Herb Block at the Library of Congress for the opening of the exhibit, October 16, 2000.

From the stock market crash in 1929 through the new millennium beginning in the year 2000, editorial cartoonist Herb Block has chronicled the nation's political history, caricaturing twelve American presidents from Herbert Hoover to Bill Clinton. He has received three Pulitzer Prizes for editorial cartooning (1942, 1954, and 1979) and a fourth with Washington Post colleagues for public service during the Watergate investigation (1973). He is a Fellow of the American Academy of Arts and Sciences and in 1994 was awarded the Presidential Medal of Freedom. In 2000, the Library of Congress named him a "Living Legend" in recognition of his extraordinary contributions to the nation. Numerous honorary degrees from institutions nationwide, most recently a 1999 Doctor of Arts from Harvard University, suggest academia has forgiven him for leaving college early to pursue a career as an editorial cartoonist. And well it should, for no cartoonist or commentator in America has done more to educate and inform the public during the past seven decades than Herb Block.
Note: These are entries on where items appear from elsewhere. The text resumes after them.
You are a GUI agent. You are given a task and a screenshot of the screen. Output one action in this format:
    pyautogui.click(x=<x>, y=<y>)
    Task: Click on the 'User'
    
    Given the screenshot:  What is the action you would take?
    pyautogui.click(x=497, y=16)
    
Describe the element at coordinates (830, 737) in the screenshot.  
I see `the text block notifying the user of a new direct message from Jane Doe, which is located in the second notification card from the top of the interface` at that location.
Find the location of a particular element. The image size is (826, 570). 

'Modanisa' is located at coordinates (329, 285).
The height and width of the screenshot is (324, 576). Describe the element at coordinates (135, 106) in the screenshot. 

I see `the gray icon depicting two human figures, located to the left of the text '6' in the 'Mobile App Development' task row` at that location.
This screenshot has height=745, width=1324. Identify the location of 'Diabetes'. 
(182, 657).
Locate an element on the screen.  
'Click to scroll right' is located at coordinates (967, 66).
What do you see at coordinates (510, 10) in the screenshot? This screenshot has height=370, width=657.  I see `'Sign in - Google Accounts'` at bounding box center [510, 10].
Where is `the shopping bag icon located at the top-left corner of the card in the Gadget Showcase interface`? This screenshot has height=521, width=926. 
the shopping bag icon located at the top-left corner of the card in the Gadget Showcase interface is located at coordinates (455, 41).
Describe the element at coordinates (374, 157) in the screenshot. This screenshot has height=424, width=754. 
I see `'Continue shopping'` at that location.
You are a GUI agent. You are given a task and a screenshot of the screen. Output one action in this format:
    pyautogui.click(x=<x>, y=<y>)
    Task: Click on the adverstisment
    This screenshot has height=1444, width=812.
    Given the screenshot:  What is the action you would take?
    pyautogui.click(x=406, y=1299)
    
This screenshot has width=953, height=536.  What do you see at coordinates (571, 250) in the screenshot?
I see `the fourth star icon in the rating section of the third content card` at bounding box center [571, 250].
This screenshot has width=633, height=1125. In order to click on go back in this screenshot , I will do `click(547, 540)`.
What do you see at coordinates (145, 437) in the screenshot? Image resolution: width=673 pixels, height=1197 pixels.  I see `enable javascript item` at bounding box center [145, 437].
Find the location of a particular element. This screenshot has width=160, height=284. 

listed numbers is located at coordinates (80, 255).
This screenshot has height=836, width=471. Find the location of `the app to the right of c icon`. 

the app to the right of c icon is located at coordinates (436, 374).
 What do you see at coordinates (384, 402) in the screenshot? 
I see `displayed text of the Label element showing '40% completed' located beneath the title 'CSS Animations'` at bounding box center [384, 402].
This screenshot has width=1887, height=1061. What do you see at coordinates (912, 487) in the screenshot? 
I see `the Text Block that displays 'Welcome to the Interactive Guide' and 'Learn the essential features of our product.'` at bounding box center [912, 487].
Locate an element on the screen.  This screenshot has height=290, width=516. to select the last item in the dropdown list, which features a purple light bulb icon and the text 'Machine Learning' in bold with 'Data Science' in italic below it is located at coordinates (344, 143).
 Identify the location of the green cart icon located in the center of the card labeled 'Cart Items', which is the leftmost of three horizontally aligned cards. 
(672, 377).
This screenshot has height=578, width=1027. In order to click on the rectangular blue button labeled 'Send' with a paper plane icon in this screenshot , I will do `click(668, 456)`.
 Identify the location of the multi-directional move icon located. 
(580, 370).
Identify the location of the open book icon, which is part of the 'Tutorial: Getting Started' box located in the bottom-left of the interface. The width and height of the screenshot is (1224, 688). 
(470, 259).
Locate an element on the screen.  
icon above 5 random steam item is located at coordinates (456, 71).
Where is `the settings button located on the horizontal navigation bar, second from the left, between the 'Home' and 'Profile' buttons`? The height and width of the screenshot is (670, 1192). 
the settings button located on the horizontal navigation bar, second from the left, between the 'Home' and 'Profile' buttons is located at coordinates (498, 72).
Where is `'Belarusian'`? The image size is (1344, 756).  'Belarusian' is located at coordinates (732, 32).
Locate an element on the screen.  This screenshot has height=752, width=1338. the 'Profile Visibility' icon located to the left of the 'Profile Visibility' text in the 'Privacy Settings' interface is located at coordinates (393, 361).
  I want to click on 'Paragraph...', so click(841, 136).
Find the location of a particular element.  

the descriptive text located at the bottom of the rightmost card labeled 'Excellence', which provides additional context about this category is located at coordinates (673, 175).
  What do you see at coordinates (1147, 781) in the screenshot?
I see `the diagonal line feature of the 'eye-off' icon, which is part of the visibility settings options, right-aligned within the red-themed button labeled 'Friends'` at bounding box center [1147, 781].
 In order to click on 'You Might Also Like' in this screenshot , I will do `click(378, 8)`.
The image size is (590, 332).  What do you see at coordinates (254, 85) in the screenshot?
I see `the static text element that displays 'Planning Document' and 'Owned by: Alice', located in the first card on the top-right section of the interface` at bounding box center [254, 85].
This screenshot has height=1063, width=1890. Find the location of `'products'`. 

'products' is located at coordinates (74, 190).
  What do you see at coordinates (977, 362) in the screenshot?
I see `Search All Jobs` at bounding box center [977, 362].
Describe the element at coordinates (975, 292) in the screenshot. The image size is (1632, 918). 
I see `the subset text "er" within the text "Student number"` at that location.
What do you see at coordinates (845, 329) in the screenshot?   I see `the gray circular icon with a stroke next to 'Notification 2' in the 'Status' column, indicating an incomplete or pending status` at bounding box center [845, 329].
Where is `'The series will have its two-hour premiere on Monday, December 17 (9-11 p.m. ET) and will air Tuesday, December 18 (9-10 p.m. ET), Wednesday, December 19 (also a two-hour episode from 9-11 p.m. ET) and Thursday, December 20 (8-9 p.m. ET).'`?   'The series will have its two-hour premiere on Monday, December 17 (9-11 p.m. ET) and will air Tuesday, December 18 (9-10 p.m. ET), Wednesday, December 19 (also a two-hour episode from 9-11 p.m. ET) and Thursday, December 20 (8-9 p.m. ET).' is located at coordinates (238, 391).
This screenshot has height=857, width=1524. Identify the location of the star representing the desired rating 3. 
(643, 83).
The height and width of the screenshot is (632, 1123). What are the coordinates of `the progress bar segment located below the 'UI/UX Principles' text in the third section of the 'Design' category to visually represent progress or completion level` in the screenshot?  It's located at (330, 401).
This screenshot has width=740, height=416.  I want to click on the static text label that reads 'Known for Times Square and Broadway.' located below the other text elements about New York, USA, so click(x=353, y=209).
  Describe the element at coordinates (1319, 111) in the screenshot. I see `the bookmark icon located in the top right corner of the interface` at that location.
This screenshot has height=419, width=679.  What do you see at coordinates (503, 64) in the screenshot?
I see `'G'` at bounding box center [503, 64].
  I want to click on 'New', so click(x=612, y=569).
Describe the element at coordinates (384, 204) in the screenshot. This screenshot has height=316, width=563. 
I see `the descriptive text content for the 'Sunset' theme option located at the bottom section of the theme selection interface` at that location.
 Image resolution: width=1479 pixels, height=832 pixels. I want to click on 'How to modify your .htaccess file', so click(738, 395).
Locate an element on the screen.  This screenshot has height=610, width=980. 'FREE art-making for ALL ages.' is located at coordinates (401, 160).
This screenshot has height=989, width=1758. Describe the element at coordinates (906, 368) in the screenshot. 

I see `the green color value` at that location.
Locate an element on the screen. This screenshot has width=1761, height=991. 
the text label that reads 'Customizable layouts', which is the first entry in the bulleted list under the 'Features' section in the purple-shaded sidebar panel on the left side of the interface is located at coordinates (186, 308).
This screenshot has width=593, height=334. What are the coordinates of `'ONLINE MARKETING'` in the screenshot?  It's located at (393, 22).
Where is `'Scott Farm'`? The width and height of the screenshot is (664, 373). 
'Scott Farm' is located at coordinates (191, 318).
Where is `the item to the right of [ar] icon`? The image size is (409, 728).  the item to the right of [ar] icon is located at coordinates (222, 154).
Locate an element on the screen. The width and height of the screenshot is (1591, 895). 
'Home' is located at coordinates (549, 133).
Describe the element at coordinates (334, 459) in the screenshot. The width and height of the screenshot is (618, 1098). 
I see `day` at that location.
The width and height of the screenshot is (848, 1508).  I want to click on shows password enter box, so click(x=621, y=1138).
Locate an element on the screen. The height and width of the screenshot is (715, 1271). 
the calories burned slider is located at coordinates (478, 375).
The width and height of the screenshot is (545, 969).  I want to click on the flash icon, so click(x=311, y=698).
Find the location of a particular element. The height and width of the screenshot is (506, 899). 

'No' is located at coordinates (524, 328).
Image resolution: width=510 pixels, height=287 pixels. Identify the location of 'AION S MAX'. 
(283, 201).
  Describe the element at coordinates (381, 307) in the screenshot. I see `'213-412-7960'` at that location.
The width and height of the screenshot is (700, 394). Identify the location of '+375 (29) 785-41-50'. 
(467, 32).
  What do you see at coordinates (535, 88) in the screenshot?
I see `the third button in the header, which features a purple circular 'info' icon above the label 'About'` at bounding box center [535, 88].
It is my great pleasure, as friend and admirer, to introduce this first exhibition of his original drawings in fifty years. Herblock's History celebrates his gift to the Library of Congress of more than one hundred works, spanning seventy years of world history and the astonishing breadth of his distinguished career. Political cartoons represent the freedom of expression inherent in American democracy, echoing the Library of Congress' Bicentennial theme of "Libraries, Creativity, and Liberty." On the cusp of a new millennium Herb Block's drawings forcefully bring back the principal issues and events that shaped our world during the past century.

Herb Block and James H. Billington, the Librarian of Congress

The sign of a great cartoonist is the ability to effect change, and Herb Block has influenced politicians and altered public opinion throughout his career. He coined the phrase "McCarthyism," effectively challenging the excesses of the anticommunist campaigns of the late 1940s and early 1950s. He followed Richard Nixon's political path from his House reelection campaign in 1950 to his resignation as president of the United States in 1974. He documented the Cold War from its inception after World War II to the collapse of the Soviet Union in 1994. Furthermore, his numerous powerful cartoons on poverty, race relations, and education not only express his personal commitment to civil rights but measure over time the nation's response to such issues.

In tens of thousands of drawings published in newspapers over the years Herb Block has offered trenchant graphic commentary on virtually every notable incident and public figure from the Depression forward, portraying our history from his usually prescient, sometimes tragic, often funny, and always intelligent perspective. His drawings are his legacy, a monumental contribution to the profession of journalism and to future understanding of the times in which we live. The Library takes great pride in preserving them for posterity on behalf of the American people.